As a nonfiction, humor-loving reader, I have heard of Laurie Notaro and her hilarious reputation. My roommate from college basically worshipped the woman, but I’ve never read any of her books. So when I picked up It Looked Different on the Model: Epic Tales of Impending Shame and Infamy I had high hopes.
Notaro is an essayist and humorist, It Looked Different on the Model follows true to her form. Each of these essays are about something that happens in her life that most all can relate to, but she chooses hilarious ways to react. She is not shy about giving too many details, she tells the reader what she is like, her husband, family, friends, and her dog. Basically, it’s a Laurie Notaro reality show written down and without fade-outs, video montages, or background music. But hey, she does have a fart chart! Seriously.
These essays capture everything Notaro has going on her life at the moment, instead of being a roundabout memoir this book has snippets from her life. She tells you just enough to keep you interested, but not too much that you get bored with her life. In these essays she gives the reader a sense of what kind of person she is and the kind of person she would like to be, but probably won't become.

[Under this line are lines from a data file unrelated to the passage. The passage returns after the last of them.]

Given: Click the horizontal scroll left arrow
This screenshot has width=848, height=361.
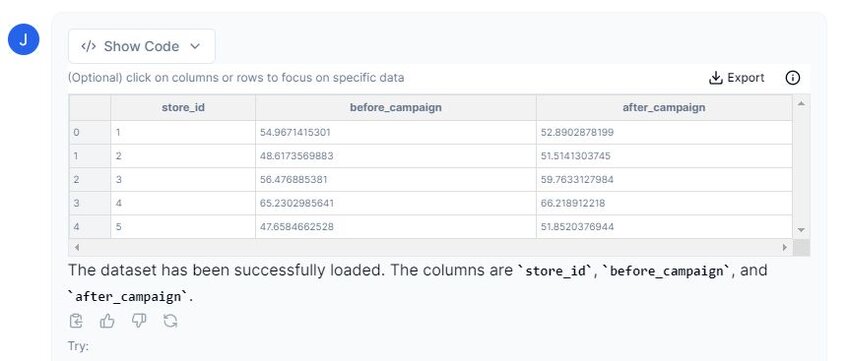Looking at the screenshot, I should click(x=76, y=248).
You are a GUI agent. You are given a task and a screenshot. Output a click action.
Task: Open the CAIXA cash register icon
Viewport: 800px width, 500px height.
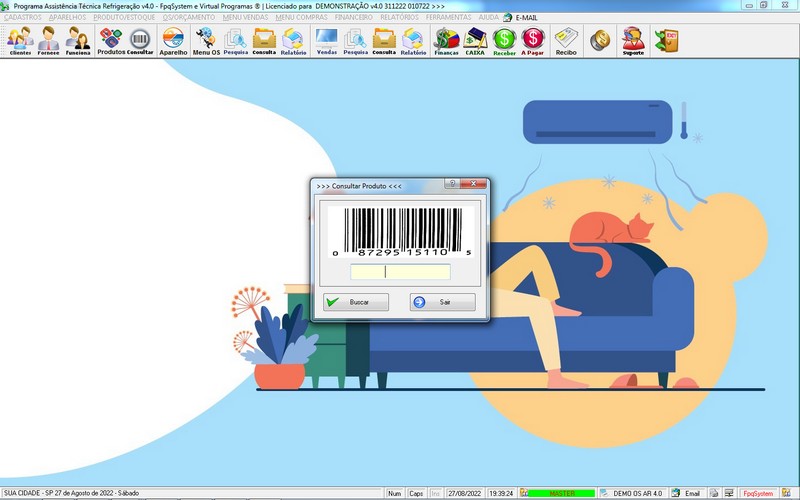click(x=475, y=41)
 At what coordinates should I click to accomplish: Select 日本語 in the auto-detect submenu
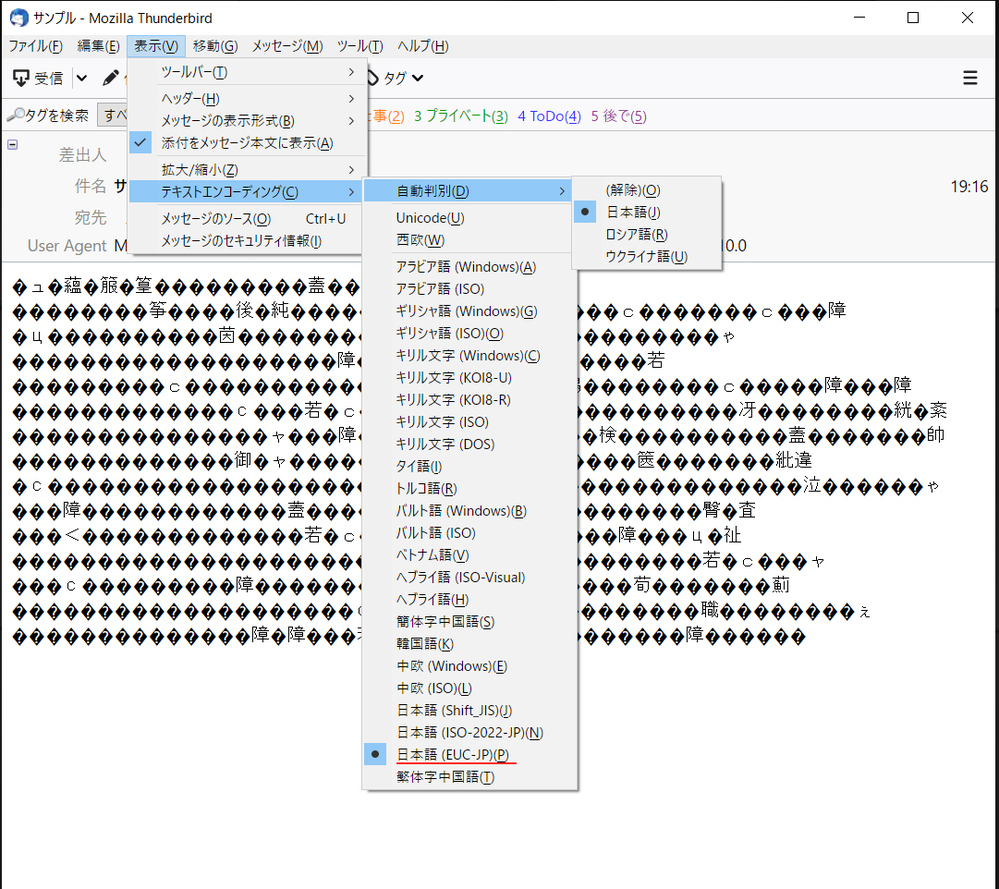tap(632, 212)
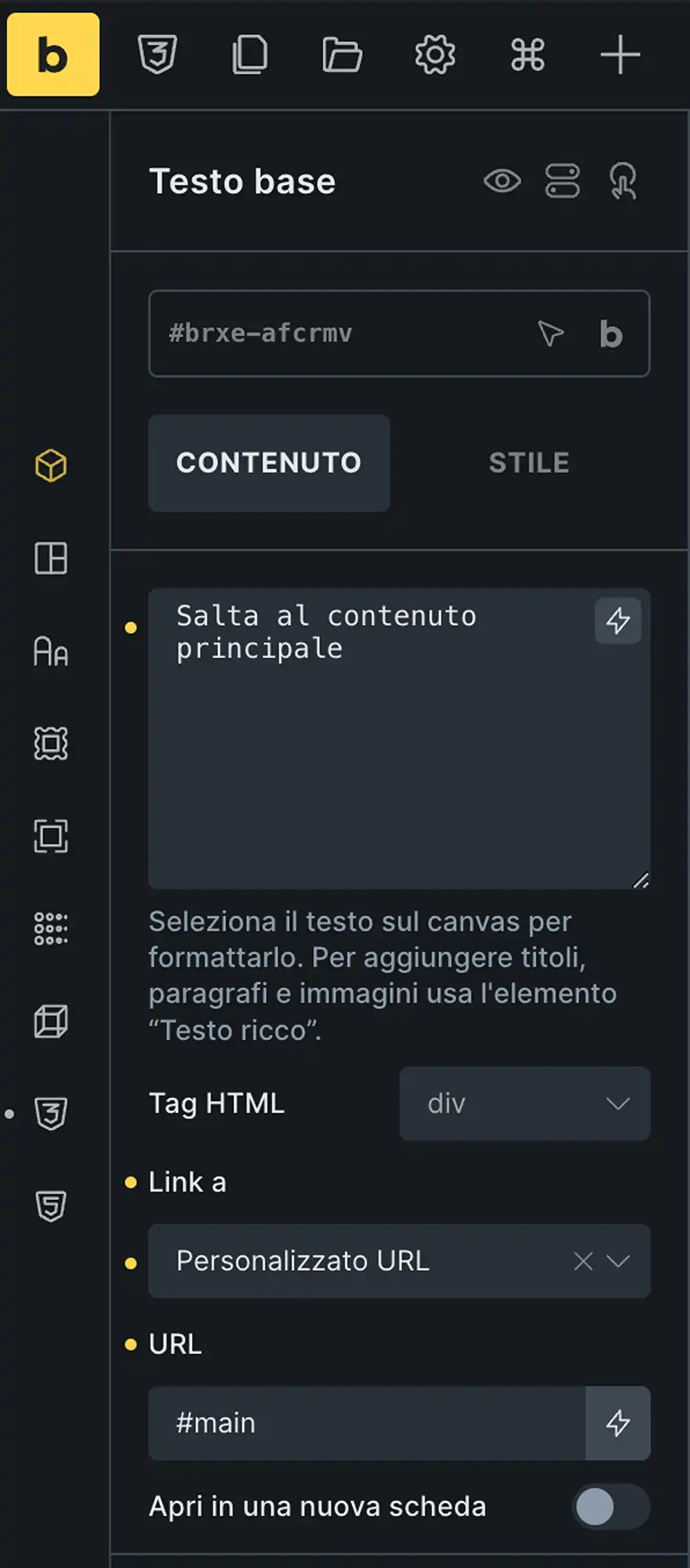This screenshot has width=690, height=1568.
Task: Click the command shortcut icon
Action: click(x=528, y=55)
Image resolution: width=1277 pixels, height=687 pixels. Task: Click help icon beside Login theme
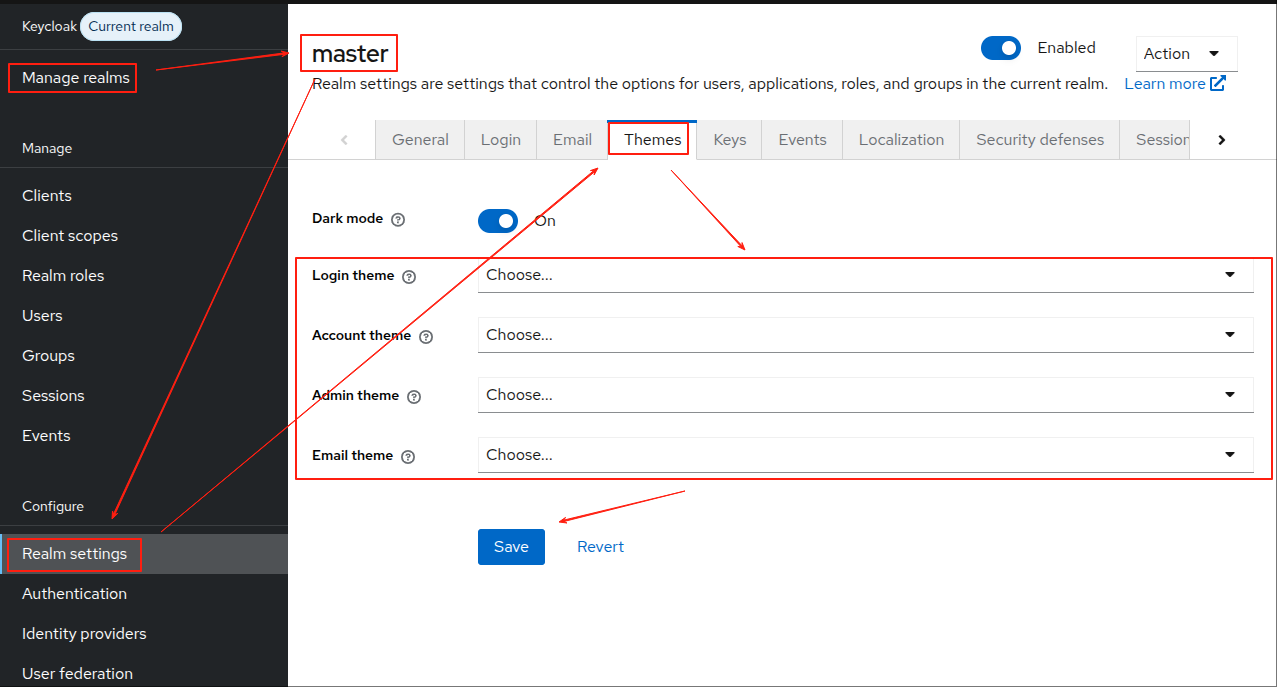tap(408, 277)
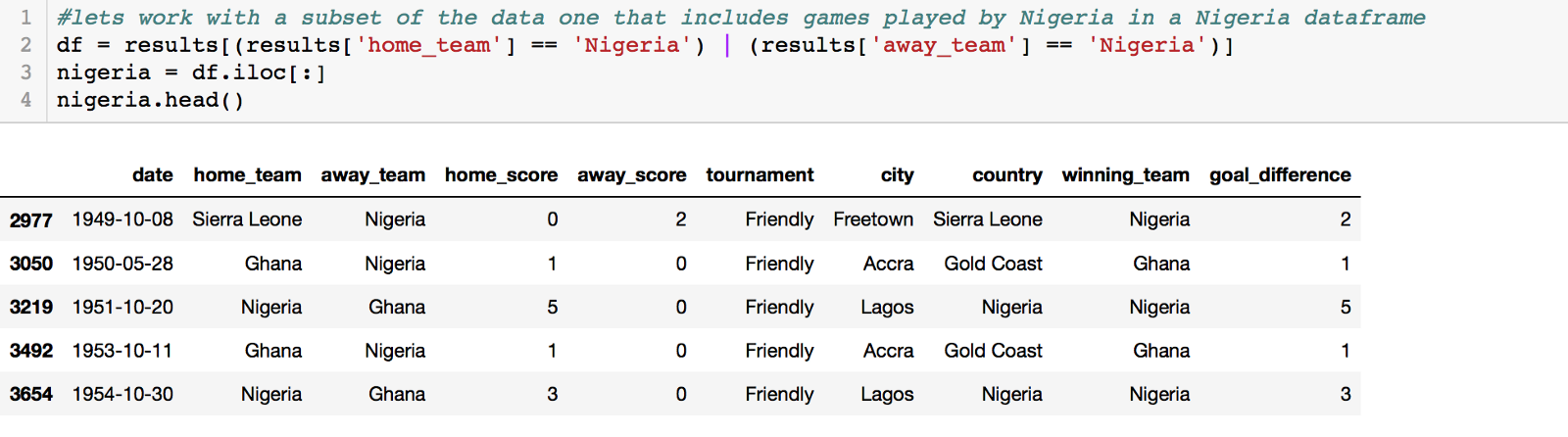1568x437 pixels.
Task: Select row index 3492
Action: [30, 351]
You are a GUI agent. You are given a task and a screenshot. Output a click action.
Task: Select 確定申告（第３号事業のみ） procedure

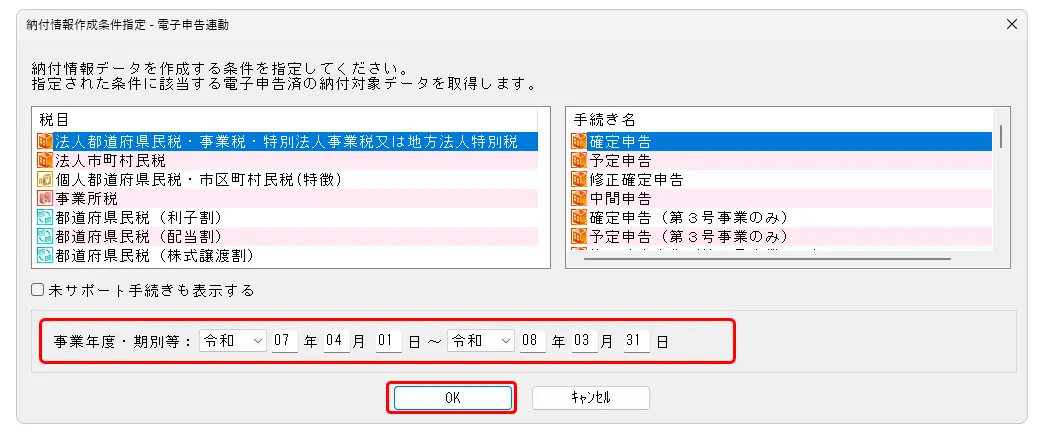point(690,218)
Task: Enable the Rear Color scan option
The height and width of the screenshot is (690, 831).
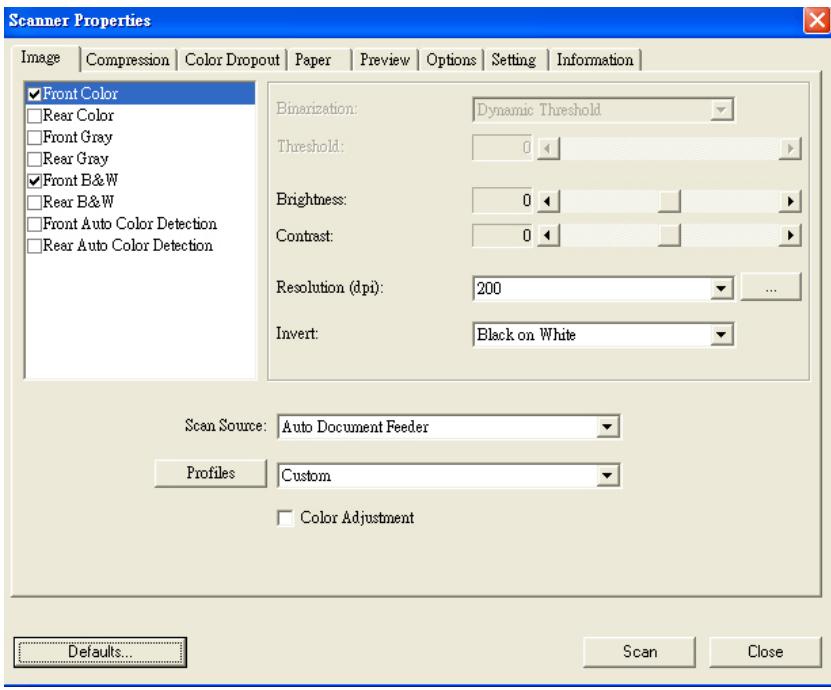Action: coord(36,116)
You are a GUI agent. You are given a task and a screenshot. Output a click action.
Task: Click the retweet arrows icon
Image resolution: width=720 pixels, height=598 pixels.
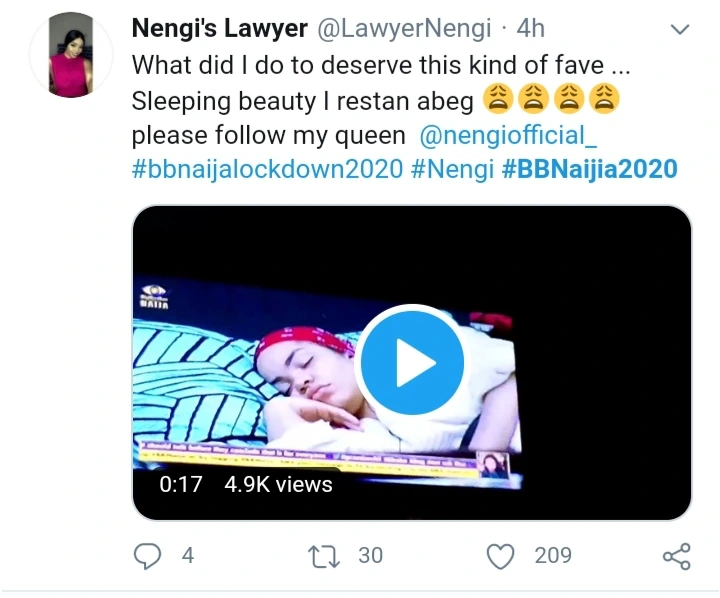pos(326,556)
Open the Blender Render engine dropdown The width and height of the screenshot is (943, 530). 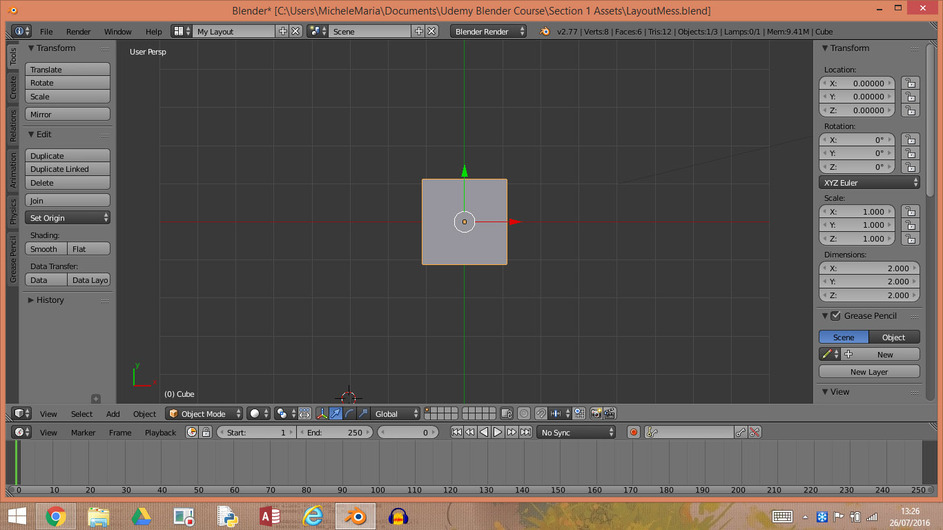tap(490, 32)
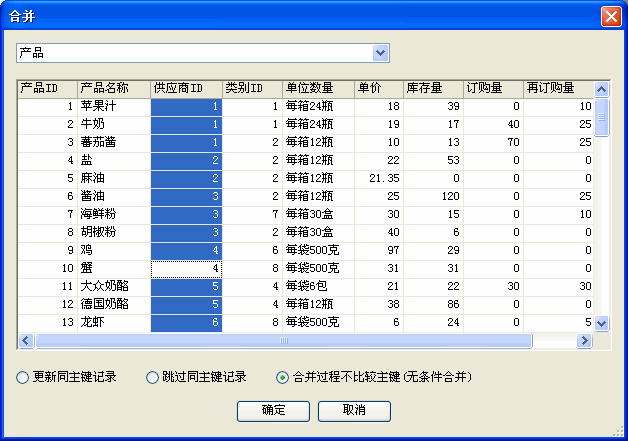Click the 库存量 column header
The image size is (628, 441).
coord(433,88)
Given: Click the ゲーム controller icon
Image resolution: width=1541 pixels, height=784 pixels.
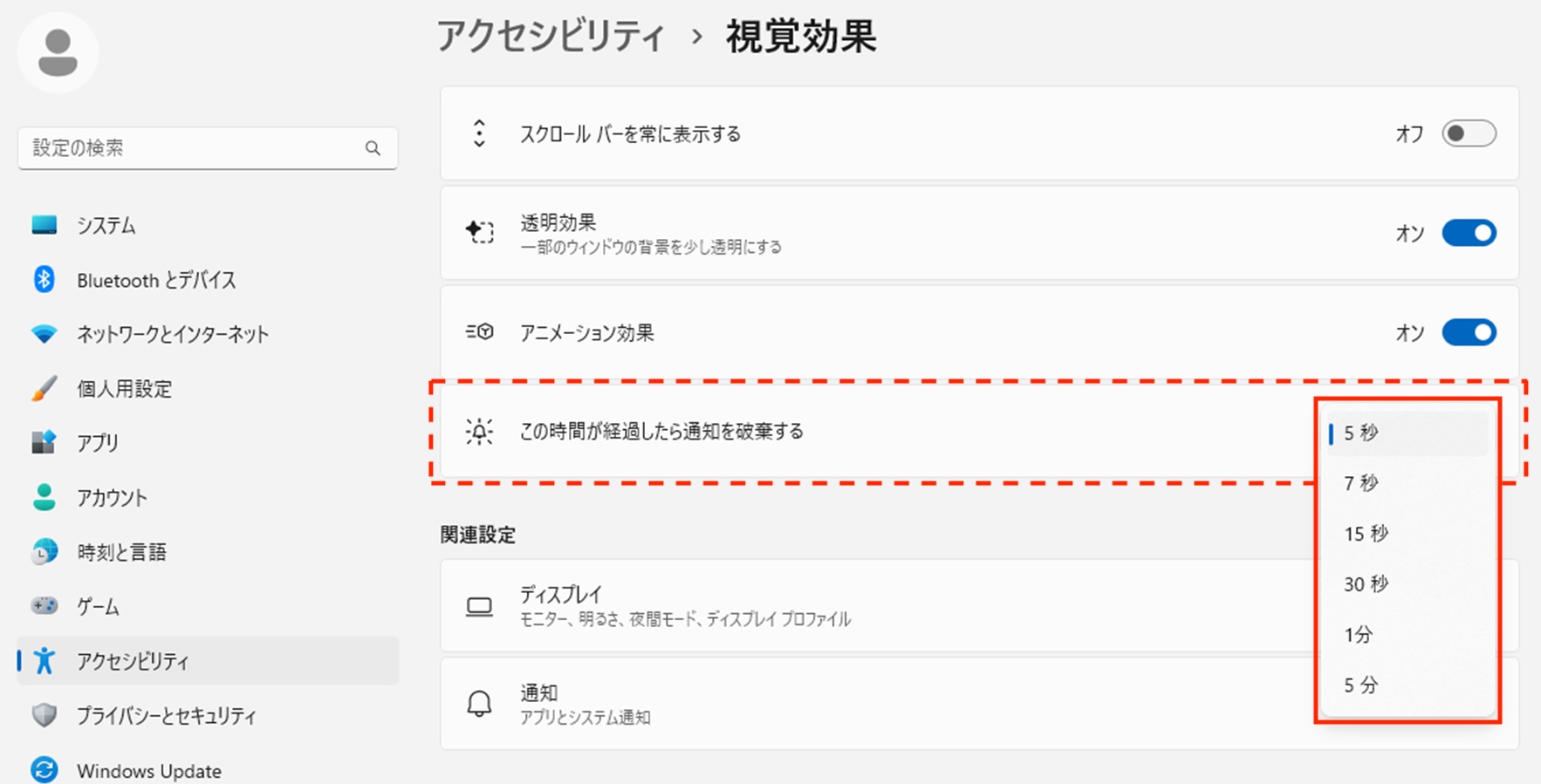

Notaro's humor is self-deprecating but at the same time you don't feel bad for her at all, you look forward to her stories, to what she will say next. As she goes through telling stories about delusional clothing shopping, her alter ego Ambien Laurie, fighting with the post office, and FWD (Forecasting World Destruction) e-mails from her mother, you really start to feel like this woman could be one of your friends with funny stories.
“I thought I could not only get an “M” on but that I could button it. I have learned my lesson. I have. I have. I promise I have. I'll only try things on with Lycra in them from now on. Never take on cotton straight. Never! You always need a mixer!”
I had high expectations for Notaro in this book and while I thought it was funny, it wasn't as hilarious as I expected. I was looking forward to peeing my pants while laughing and that just never happened to me. Now, I'm not saying that this books isn't funny, there are definitely parts I laughed at but it isn't as funny as I wanted it to be. But hey, I read a lot of humor non-fiction so I could be a little jaded at this point.
It Looked Different on the Model is a great read and a book I recommend for someone who is getting into essayists. Notaro has a knack for relating to the reader in a way where she sounds like your best friend telling you about her crazy day after you just had the crappiest day. Notaro will not only make you giggle when you can relate, but she will make you feel better, because, at least you aren't taking your tween nephew to see a statue of Babe the Blue Ox and forcing him to put his hands on Babe's balls for a picture.